4. Whether and to what extent Keeler is entitled to the Escrow Funds.

5. Whether Keeler's Writ of Attachment has any validity or effect.

Analysis

Turnover

Bankruptcy Code § 542 provides in relevant part:

[A]n entity, other than a custodian, in possession, custody, or control, during the case, of property that the trustee may use, sell, or lease under section 363 of this title, or that the debtor may exempt under section 522 of this title, shall deliver to the trustee, and account for, such property or the value of such property, unless such property is of inconsequential value or benefit to the estate.
11 U.S.C.A. § 542. It is well settled in the Ninth Circuit that where a seller of a liquor license becomes a debtor in a bankruptcy case after the license is sold, but before the proceeds are distributed from escrow, the proceeds become property of the bankruptcy estate and must be distributed in accordance with the bankruptcy priority scheme. In re Leslie, 520 F.2d 761, 762 (9th Cir. 1975). In Leslie, the court explained, "while a state, as the creator of a liquor license, may validly impose conditions on its transferability for the state's own benefit, it may not, consistently with paramount federal law, impose conditions which discriminate in favor of particular classes of creditors." Id. at 736. See also Gough v. Finale, 39 Cal. App. 3d 777 (1974).

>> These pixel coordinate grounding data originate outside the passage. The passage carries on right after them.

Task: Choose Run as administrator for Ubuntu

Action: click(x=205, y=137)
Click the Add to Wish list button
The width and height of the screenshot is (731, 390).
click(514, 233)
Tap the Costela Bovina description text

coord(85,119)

Leslie was decided under the Bankruptcy Act, but its holding applies under the Bankruptcy Code. See In re Del Mission Ltd., 116 B.R. 734, 739 (Bankr. S.D. Cal. 1990) aff'd, 130 B.R. 362 (B.A.P. 9th Cir. 1991) aff'd, 998 F.2d 756 (9th Cir. 1993).

Escrow Company attempts to distinguish Leslie on the ground that Debtor had assigned his interest in the Liquor License to Keeler prior to the petition:

By virtue of the Assignment and the Irrevocable Power of Attorney, whatever interest the Debtor had in either the liquor license (which interest is irrelevant at the time of the Chapter filing as the license had already transferred) or the net proceeds, had been transferred to Keeler. The Debtor had no legal power to "transfer" the net proceeds, nor could the proceeds be subject to levy or legal process against the Debtor .... Without such "power", the Trustee could not be vested in such property, which no longer belonged to the Debtor, Paul Morev.
Escrow Company Trial Brief 8:2-8.

This is an intriguing argument. Had Debtor assigned his interest in the Liquor License and the proceeds to Keeler outright, and had such assignment been legally valid and binding, this case might be distinguishable from Leslie. However, in the present case Debtor did not effectively assign his interest in the Liquor License. Further, nothing in the record indicates an attempt by Debtor to specifically assign his interest in the proceeds of the Liquor License.

Escrow Company relies on the August 8, 2013, "Assignment of Liquor License," and the power of attorney for its contention that Debtor assigned away his interest in the Liquor License and/or proceeds. As discussed above, in the Assignment Debtor purported to "assign all my rights to and interest in CALIFORNIA LIQUOR LICENSE # 513028, to ETTA M. KEELER..." In the determining the effect of the Assignment, it is helpful to consider what it could not have done.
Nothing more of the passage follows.